*The records*:
============================================================
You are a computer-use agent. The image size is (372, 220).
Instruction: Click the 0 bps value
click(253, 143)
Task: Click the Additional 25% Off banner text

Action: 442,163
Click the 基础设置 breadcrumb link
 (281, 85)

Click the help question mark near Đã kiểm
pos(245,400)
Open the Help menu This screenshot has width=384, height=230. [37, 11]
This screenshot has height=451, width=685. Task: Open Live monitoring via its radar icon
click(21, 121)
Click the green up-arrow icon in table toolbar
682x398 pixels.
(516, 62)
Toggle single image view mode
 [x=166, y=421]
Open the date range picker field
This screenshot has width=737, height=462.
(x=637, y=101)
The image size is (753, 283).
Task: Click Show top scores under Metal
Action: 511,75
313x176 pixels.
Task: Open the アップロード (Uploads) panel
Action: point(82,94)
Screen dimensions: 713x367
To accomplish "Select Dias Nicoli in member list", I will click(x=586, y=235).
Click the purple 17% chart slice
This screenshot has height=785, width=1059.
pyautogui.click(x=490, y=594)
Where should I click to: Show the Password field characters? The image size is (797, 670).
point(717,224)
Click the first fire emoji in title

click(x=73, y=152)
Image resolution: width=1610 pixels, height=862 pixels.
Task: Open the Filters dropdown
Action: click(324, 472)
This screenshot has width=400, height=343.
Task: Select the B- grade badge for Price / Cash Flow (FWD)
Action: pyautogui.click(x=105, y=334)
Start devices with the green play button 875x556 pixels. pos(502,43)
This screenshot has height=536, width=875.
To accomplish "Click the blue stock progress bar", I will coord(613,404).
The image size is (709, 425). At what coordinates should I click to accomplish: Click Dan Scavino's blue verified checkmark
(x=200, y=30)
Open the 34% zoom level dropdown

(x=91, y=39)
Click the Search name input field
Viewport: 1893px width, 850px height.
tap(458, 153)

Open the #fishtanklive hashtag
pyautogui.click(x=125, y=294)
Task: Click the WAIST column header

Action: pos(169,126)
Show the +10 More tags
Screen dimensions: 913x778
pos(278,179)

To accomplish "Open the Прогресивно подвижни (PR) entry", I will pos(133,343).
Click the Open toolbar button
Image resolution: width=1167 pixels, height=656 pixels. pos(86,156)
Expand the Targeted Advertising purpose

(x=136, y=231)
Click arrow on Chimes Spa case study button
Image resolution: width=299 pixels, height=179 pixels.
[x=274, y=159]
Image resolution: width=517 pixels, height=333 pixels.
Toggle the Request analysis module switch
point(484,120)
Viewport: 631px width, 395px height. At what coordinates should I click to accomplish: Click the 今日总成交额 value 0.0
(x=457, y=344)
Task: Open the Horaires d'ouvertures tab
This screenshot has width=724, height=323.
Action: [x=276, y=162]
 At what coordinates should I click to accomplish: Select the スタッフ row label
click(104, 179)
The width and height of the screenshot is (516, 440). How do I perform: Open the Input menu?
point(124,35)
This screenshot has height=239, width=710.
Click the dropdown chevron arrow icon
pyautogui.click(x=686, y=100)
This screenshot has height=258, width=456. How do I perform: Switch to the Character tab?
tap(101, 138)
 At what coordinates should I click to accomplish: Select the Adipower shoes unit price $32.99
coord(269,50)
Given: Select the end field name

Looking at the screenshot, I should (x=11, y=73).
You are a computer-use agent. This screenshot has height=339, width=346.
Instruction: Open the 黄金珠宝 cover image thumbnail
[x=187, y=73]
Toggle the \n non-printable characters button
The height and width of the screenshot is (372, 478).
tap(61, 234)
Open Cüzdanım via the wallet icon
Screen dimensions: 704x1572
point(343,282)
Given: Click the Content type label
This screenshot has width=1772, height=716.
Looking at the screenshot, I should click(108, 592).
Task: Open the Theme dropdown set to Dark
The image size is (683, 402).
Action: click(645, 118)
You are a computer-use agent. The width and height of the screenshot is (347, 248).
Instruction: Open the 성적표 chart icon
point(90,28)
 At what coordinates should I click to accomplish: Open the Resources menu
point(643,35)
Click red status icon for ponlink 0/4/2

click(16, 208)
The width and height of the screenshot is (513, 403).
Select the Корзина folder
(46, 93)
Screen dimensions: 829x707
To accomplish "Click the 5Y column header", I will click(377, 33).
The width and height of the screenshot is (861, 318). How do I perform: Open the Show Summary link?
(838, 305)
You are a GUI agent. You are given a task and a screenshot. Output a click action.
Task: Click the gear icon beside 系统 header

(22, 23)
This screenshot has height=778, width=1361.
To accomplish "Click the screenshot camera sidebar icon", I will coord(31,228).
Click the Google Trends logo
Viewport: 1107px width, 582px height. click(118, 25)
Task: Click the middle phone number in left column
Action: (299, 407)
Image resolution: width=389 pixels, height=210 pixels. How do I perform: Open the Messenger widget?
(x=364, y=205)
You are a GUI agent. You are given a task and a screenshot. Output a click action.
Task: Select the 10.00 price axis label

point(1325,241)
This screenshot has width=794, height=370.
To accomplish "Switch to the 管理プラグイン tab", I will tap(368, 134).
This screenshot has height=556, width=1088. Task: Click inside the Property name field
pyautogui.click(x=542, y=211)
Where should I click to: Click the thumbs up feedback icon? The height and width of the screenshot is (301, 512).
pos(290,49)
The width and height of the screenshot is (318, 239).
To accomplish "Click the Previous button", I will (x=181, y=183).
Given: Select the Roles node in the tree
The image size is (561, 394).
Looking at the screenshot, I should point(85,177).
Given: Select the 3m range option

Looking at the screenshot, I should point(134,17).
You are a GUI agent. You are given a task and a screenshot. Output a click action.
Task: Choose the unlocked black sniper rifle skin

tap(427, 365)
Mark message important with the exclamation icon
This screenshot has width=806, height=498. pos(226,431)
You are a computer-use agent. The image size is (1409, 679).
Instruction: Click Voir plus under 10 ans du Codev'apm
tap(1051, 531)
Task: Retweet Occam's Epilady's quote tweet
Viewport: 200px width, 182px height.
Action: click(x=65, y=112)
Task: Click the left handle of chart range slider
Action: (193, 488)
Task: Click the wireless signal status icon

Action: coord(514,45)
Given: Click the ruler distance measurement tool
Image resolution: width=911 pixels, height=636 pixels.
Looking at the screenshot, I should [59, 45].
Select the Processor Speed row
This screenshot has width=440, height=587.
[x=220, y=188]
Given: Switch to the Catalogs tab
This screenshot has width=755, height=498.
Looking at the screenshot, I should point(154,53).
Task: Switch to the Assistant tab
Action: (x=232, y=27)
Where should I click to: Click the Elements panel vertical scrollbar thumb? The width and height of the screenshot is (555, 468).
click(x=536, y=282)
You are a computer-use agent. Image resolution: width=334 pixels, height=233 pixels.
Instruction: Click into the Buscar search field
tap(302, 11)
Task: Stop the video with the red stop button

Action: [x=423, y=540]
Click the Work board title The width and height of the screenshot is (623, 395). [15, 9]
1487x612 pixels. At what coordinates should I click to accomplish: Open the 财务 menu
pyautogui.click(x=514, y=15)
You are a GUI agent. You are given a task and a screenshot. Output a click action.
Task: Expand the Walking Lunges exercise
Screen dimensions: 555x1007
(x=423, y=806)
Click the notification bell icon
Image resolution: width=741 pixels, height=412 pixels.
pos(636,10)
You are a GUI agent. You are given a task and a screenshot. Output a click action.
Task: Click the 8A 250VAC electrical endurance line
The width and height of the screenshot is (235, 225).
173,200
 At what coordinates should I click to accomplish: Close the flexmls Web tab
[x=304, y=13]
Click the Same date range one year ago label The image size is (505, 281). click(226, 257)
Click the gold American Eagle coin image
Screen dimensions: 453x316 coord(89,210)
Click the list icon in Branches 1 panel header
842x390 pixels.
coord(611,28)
============================================================
*Task*:
Which lines of the listing include the string "computer"? Pull them out.

*Task answer*:
You are a computer-use agent. The image size is (372, 220).
You are a computer-use agent. This screenshot has height=339, width=346.
You are a computer-use agent. The width and height of the screenshot is (347, 248).
You are a computer-use agent. The image size is (1409, 679).
You are a computer-use agent. Image resolution: width=334 pixels, height=233 pixels.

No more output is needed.